Offener Brief an die Redakteur:innen von „Heute“

Betreff:
Falschdarstellungen
der Klimaproteste

Foto: Markus Winkler

Sehr geehrte Redakteure und Redakteurinnen!

Mit Entsetzen lese ich in „heute“ diese Schlagzeile:
„Rettungsauto bei Klima-Aktion blockiert – Patient tot.“

Ich weiß, dass es eine entsprechende Meldung der Polizei gegeben hat, dann hätten Sie aber sofort ein Dementi schreiben müssen, sobald bekannt wurde, dass die Aktion nichts mit dem Tod des Patienten zu tun hatte.

Anstattdessen am 11.5.23 diese Schlagzeile:
„Toter nach Klima-Protest, jetzt kommt Wahrheit ans Licht.“

Jede Heute-Leserin, die die erste Schlagezeile gelesen hat, interpretiert die zweite als Bestätigung für die Mitschuld der Klima-Aktion. Noch dazu schreiben Sie im Textteil dann im Konjunktiv, es ‚dürfte‘ kein kausaler Zusammenhang bestehen, obwohl zu diesem Zeitpunkt schon bekannt gewesen sein müsste, dass keiner bestanden hat.

Solche Berichterstattung, geprägt von Falschmeldungen und Manipulation, überschreitet für mich die Grenze des Erträglichen.
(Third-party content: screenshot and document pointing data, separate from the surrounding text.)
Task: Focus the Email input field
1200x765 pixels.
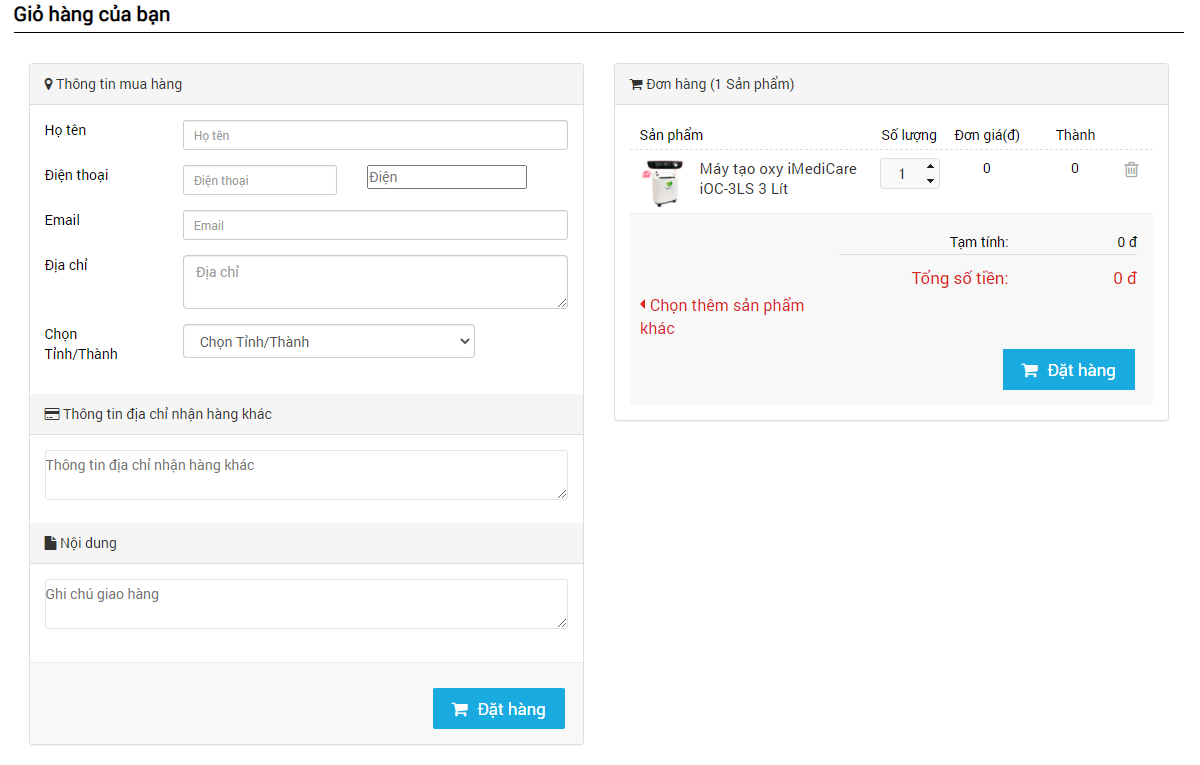Action: (x=375, y=225)
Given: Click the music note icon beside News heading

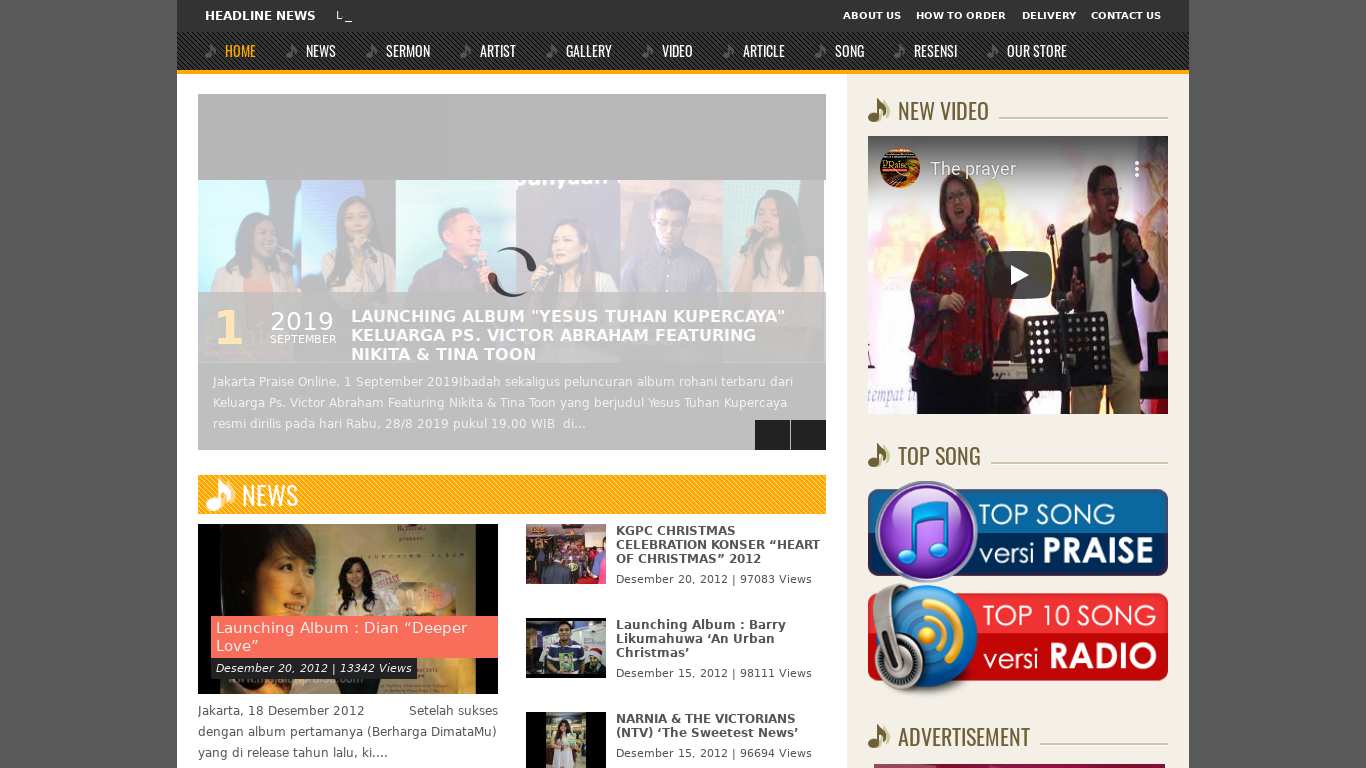Looking at the screenshot, I should pos(220,495).
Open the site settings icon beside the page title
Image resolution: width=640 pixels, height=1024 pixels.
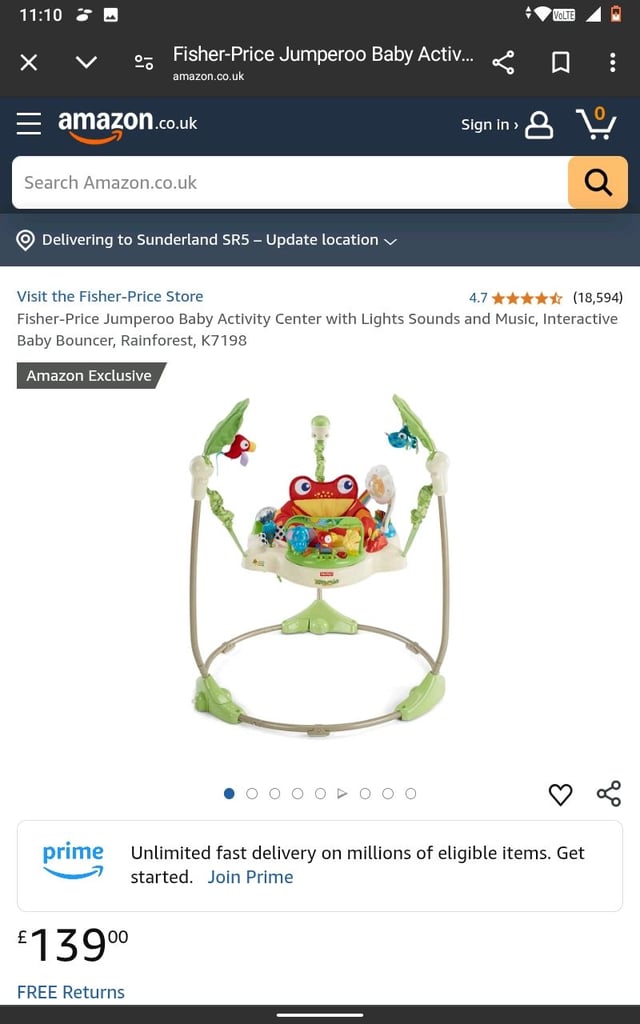coord(144,63)
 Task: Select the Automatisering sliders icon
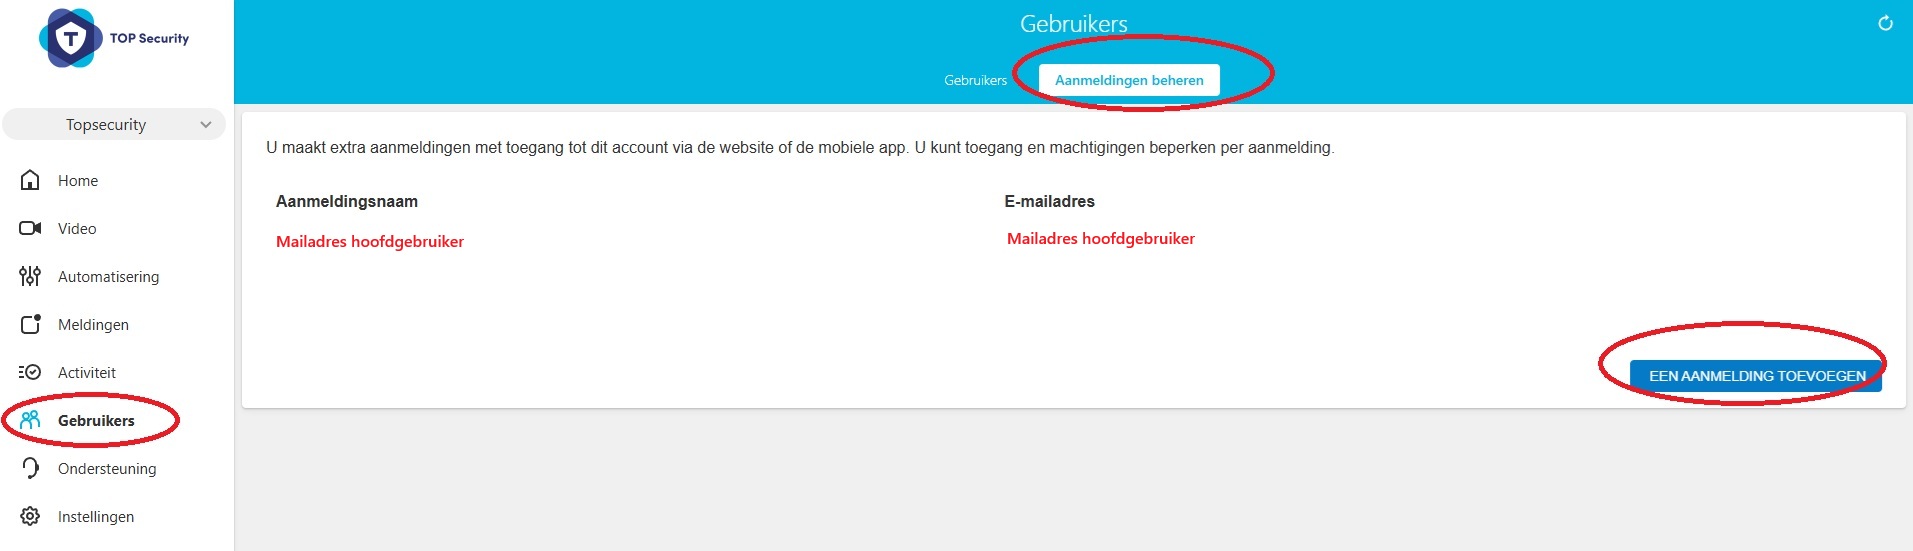[30, 276]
Ich plädiere dringend an Sie, Ihre Haltung zu überdenken und zu einem verantwortungsvollen Journalismus zurückzukehren. Gerade Sie, die Sie ja ein eigenes Klima-Ressort eingerichtet haben, wissen doch um die Dringlichkeit der Klima-Problematik Bescheid und Sie wissen ebenfalls, dass unsere Regierung nichts oder viel zu wenig tut, um gegenzusteuern.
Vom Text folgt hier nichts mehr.